Internally, we have dramatically improved Hadoop’s security capabilities via Project Rhino. This enables best security practices like encryption at rest, which cannot be implemented anywhere else. We are also working to standardize the authorization framework and implement token based authentication with single sign-on. These are all core capabilities that absolutely need to be added to Hadoop’s code base.
The gateway approach addresses something else – the API layer. While I agree that any application should protect against common attacks, consider this in the bigger picture. First, consider the number of different features that may be required by Hadoop adopters: tokenization, data field encryption, integration with Active Directory, mapping to OAuth for mobile applications, etc.

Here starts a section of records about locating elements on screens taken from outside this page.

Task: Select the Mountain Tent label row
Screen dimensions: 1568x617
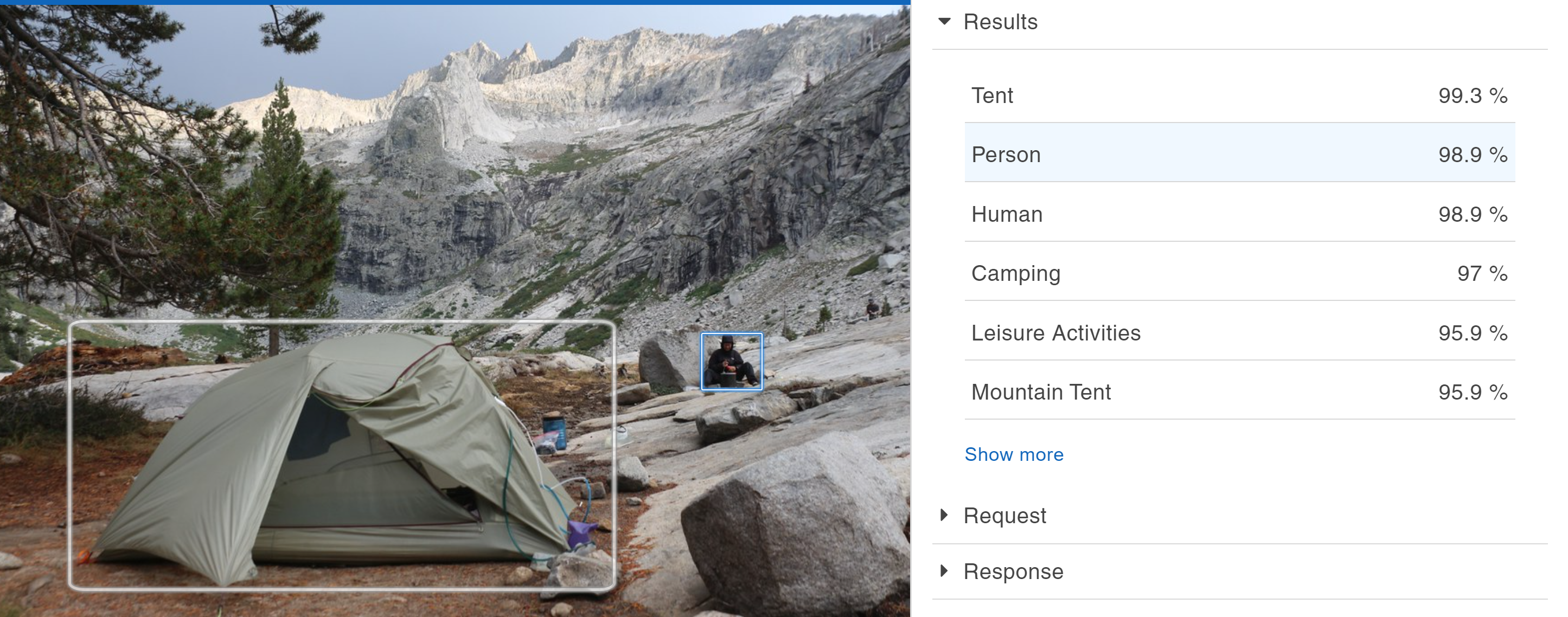Action: point(1239,392)
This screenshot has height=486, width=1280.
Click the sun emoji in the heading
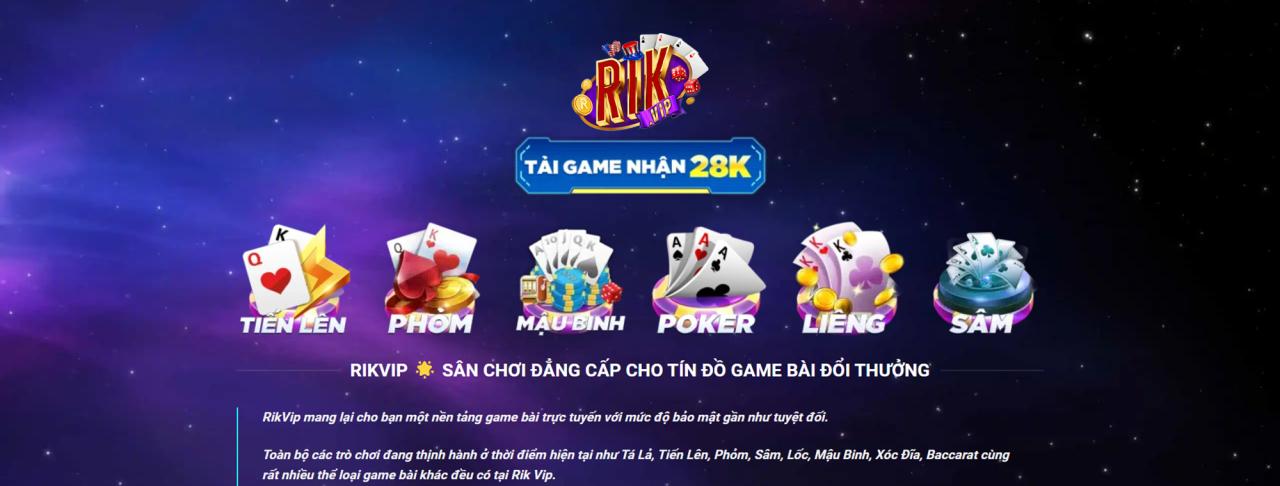pos(425,370)
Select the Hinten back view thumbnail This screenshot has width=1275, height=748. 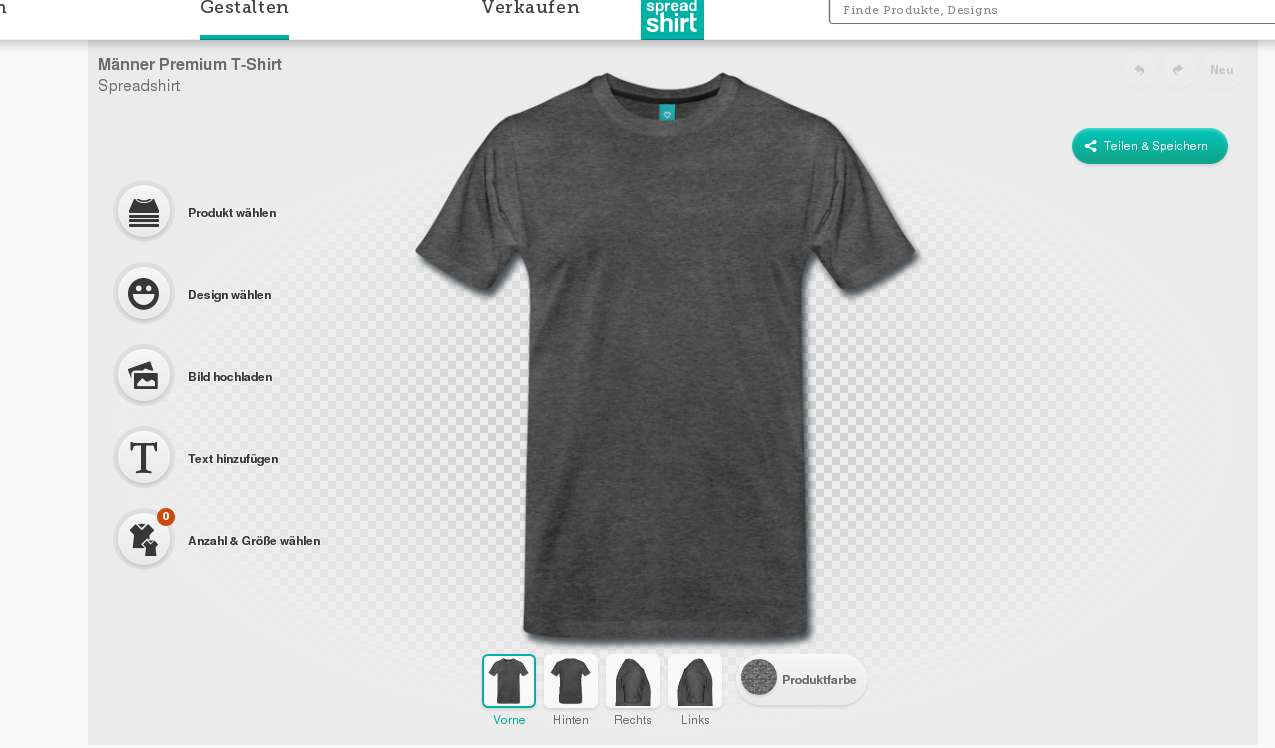(x=571, y=681)
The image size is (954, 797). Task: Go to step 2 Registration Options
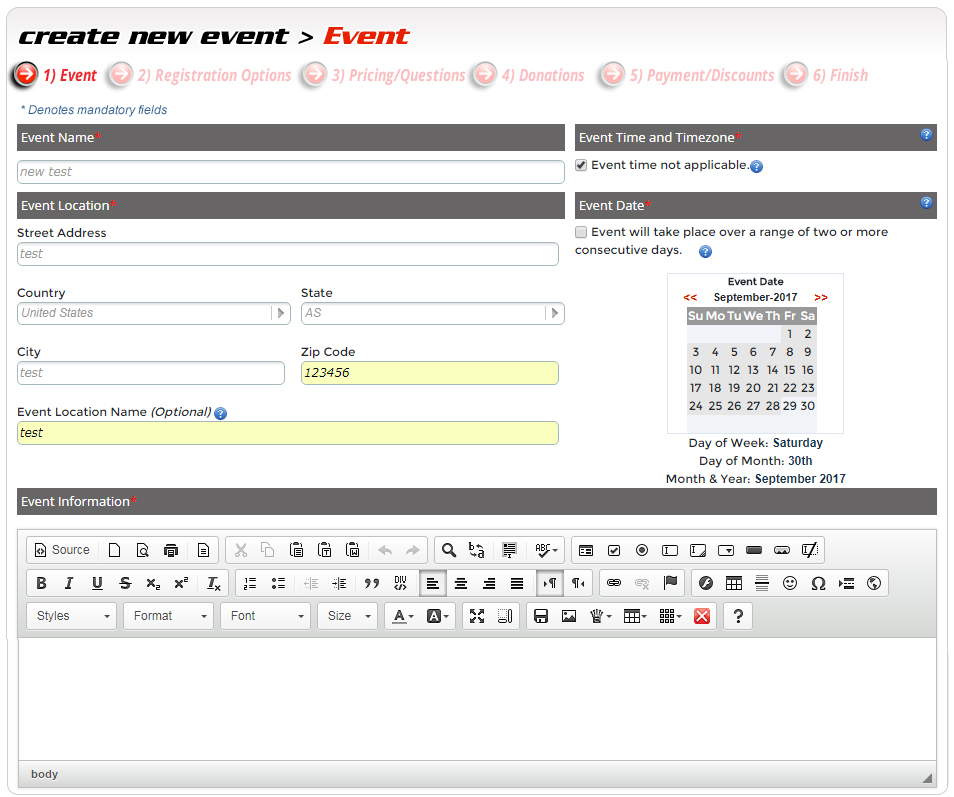click(x=214, y=75)
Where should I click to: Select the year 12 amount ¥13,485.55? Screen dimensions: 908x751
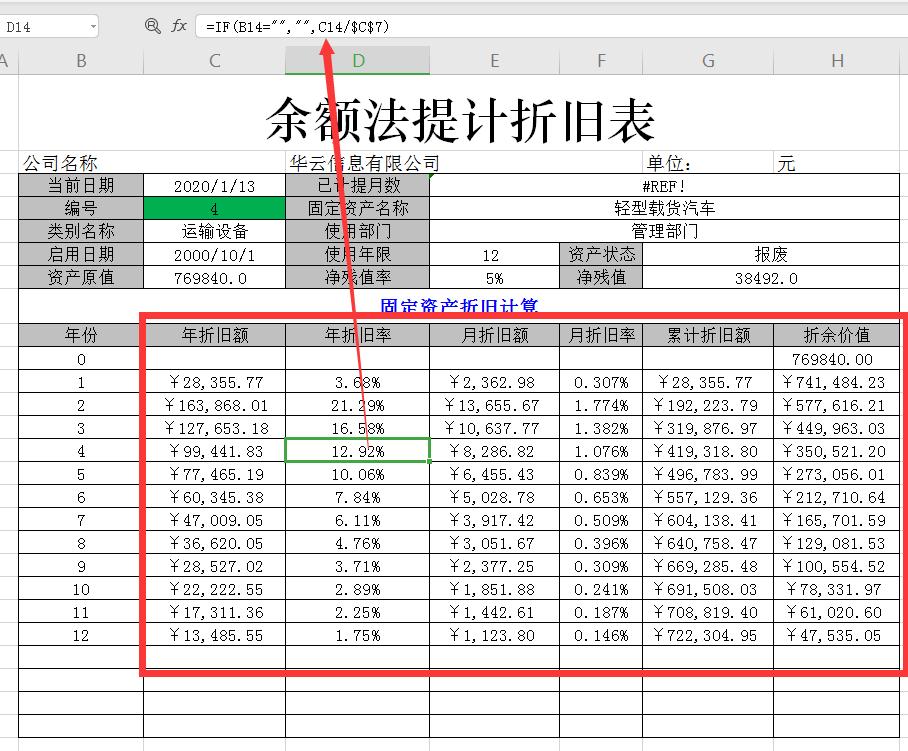click(213, 635)
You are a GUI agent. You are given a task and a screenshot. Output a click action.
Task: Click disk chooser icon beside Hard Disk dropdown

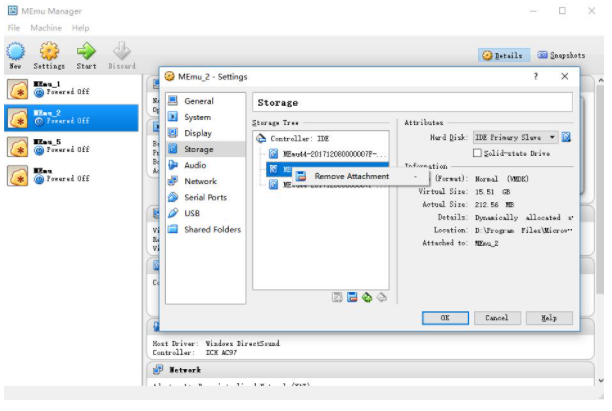(566, 136)
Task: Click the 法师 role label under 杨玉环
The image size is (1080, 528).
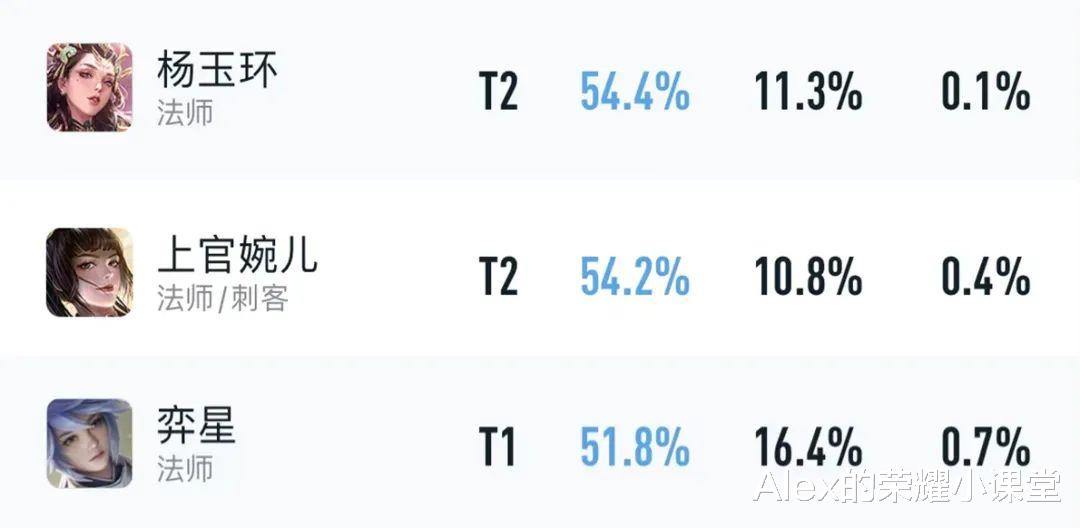Action: point(185,114)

It would take a staggering number of man-hours to implement all of these features within Hadoop. Now consider the number of enterprise applications that expose APIs — consider the investment required to duplicate those features within each of these application suites. Finally, consider the job of the poor sysadmin who has to selectively enable these features consistently across everything in their domain, along with the one who gets to come along behind him and audit for compliance. Add to that the probability (or lack thereof) that all of these vendors implemented the features with common configuration processes…
Our façade proxy abstracts much of this functionality to an external system with an easy-to-use graphical interface. Implementation and inspection of common security policies can be managed across all APIs within the enterprise. More complex, custom workflows can be created and reused as well. Finally, the gateway complements the Project Rhino work which provides a solid security foundation that can then be extended (in a standard fashion) by the gateway.
Part of the objection/confusion is shown here:
@alexis_gil my problem with it is standard – adding a totally new layer in between with completely new protocol doesn’t help adoption
— Alex Gorbachev (@alexgorbachev) May 14, 2013
I want to clarify that we are talking about standard protocols – in fact, the gateway pattern is really putting a secure front on the already standardized APIs found in Hadoop such as WebHDFS and Stargate. These APIs aren’t new protocols, but the façade pattern helps with separation of concerns and lets the data scientists worry about data and the security folks worry about security.